(LR-018) Acoustic Bioactivation Of Autologous Blood: A Biophysical Platform For Advanced Wound Repair

Timothy Bergmann, PhD; Stefanie Kern, BSc; Salome Straumann, BSc

Introduction:

Chronic and non-healing wounds remain a major clinical challenge, characterized by impaired hemostasis, deficient extracellular matrix organization, and inadequate immune and cellular activation. Current autologous and biomaterial-based therapies are limited by inconsistent biological activity, lack of spatial organization within clots, and the need for exogenous additives that increase cost and complexity. There is a critical unmet need for a rapid, sterile, and reproducible point-of-care approach capable of transforming autologous blood into a biologically active, structured wound matrix to improve tissue repair outcomes.

Methods:

Whole-blood samples were exposed ex vivo to reproducible, frequency-controlled acoustic fields using Sound Induced Morphogenesis (SIM) technology. Untreated blood clots served as negative controls. Acoustic parameters were optimized to promote structural reorganization of fibrin and cellular components. Clot microarchitecture was assessed by microscopy, focusing on fibrin density and spatial distribution of leukocytes and platelets. Cellular activation was evaluated by microscopy through the detection of CD83 (a marker of leukocyte activation) and CD62P (a marker of platelet activation).

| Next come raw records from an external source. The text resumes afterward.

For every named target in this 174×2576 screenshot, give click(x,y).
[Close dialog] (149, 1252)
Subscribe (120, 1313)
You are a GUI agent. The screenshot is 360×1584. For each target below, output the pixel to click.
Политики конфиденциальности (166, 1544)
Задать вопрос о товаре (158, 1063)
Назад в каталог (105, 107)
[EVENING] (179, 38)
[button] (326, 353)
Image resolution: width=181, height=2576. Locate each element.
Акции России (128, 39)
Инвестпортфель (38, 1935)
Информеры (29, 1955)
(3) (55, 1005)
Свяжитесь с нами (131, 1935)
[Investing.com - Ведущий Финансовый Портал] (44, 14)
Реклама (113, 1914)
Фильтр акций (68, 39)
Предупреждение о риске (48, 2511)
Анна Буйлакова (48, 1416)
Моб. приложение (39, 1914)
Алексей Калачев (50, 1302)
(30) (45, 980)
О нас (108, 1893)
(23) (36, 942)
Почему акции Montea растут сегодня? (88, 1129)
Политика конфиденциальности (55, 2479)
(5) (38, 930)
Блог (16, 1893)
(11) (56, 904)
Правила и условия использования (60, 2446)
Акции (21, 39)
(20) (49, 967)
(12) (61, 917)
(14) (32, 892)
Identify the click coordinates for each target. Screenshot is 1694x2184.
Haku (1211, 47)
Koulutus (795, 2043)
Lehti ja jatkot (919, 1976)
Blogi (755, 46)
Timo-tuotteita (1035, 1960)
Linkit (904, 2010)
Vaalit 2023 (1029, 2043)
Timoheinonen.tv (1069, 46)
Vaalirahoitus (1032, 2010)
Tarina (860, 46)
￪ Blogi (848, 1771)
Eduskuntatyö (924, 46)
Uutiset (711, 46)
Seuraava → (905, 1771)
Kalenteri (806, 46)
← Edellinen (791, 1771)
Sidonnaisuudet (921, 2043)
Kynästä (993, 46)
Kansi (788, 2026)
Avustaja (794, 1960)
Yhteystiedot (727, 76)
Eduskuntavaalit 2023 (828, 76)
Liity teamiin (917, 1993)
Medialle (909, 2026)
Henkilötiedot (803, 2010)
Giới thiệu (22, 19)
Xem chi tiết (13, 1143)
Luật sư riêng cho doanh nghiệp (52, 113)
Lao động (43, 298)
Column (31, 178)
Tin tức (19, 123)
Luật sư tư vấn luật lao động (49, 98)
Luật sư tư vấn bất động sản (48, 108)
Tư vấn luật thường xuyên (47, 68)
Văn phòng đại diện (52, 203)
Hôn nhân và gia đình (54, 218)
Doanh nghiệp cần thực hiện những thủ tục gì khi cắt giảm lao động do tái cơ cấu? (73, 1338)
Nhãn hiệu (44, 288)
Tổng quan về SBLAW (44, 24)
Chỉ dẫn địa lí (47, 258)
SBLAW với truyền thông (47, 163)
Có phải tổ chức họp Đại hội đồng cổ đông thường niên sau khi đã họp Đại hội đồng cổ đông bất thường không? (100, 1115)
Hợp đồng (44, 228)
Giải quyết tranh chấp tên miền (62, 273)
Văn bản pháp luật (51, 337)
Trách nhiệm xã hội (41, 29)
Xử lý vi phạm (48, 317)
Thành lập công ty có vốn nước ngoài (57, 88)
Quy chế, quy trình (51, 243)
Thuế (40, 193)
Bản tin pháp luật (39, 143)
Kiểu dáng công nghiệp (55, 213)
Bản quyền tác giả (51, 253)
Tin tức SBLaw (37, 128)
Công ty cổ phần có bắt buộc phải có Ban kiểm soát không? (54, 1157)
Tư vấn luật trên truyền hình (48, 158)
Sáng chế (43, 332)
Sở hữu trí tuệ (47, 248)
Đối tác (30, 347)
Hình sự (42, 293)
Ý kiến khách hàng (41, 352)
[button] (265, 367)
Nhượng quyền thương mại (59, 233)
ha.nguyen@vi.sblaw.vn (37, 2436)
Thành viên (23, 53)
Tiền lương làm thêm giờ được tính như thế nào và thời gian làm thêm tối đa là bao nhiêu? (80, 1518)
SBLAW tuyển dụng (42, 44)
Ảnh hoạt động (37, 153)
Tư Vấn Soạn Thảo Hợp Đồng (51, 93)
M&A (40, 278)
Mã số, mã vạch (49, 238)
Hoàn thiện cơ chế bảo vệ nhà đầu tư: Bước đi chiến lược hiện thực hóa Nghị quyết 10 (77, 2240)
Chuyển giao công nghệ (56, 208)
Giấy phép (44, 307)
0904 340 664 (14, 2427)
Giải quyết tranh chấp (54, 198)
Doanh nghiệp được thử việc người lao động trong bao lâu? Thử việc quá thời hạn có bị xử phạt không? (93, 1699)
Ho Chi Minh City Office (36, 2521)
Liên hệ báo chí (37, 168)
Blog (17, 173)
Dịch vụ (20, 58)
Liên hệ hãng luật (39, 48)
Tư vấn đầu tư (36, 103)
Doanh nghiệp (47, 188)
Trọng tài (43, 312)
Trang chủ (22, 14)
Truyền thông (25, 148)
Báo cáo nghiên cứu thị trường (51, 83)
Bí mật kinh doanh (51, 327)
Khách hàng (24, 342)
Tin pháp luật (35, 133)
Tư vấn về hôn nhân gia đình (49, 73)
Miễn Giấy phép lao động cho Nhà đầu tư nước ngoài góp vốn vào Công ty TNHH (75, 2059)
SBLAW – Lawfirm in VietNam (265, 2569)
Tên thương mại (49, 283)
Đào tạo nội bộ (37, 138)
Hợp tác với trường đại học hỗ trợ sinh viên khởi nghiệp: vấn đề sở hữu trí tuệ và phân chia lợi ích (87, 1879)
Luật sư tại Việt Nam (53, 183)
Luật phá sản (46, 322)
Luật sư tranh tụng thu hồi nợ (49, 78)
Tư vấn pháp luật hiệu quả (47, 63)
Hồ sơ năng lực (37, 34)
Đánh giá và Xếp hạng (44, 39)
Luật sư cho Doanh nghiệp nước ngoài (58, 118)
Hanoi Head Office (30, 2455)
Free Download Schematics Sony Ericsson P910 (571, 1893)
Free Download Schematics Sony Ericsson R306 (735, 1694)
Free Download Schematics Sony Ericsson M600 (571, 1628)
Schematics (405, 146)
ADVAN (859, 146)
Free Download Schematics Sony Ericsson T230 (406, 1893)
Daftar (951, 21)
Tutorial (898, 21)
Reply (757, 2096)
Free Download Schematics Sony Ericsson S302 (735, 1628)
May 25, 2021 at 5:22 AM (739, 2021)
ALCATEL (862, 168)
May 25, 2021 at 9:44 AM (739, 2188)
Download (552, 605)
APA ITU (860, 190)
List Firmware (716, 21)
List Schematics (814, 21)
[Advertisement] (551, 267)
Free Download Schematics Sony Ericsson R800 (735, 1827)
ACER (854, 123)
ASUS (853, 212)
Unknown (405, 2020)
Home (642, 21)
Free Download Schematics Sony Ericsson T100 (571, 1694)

Structural and activation metrics were compared between SIM-treated and control samples.

Results:

SIM treatment induced marked architectural and functional changes in autologous blood clots compared with untreated controls. Microscopic analysis demonstrated a dense, highly organized fibrin network containing spatially defined cellular clusters of leukocytes and platelets, forming localized regenerative microdomains. SIM-treated samples showed significantly increased cellular activation, including elevated CD83 expression indicating enhanced leukocyte activation. These data demonstrate reliable conversion of passive clots into bioactive, spatially organized matrices.

Discussion:

These findings show that acoustically driven bioactivation can overcome key biological limitations of conventional autologous clot-based wound therapies. By enabling rapid, additive-free, and reproducible formation of structured, bioactive clots at the point of care, SIM represents a novel platform to address complex non-healing wounds. This technology has the potential to improve angiogenesis, immune coordination, and tissue regeneration. Ongoing work will extend evaluation into ex vivo wound models and preclinical systems to confirm therapeutic performance and clinical translation potential.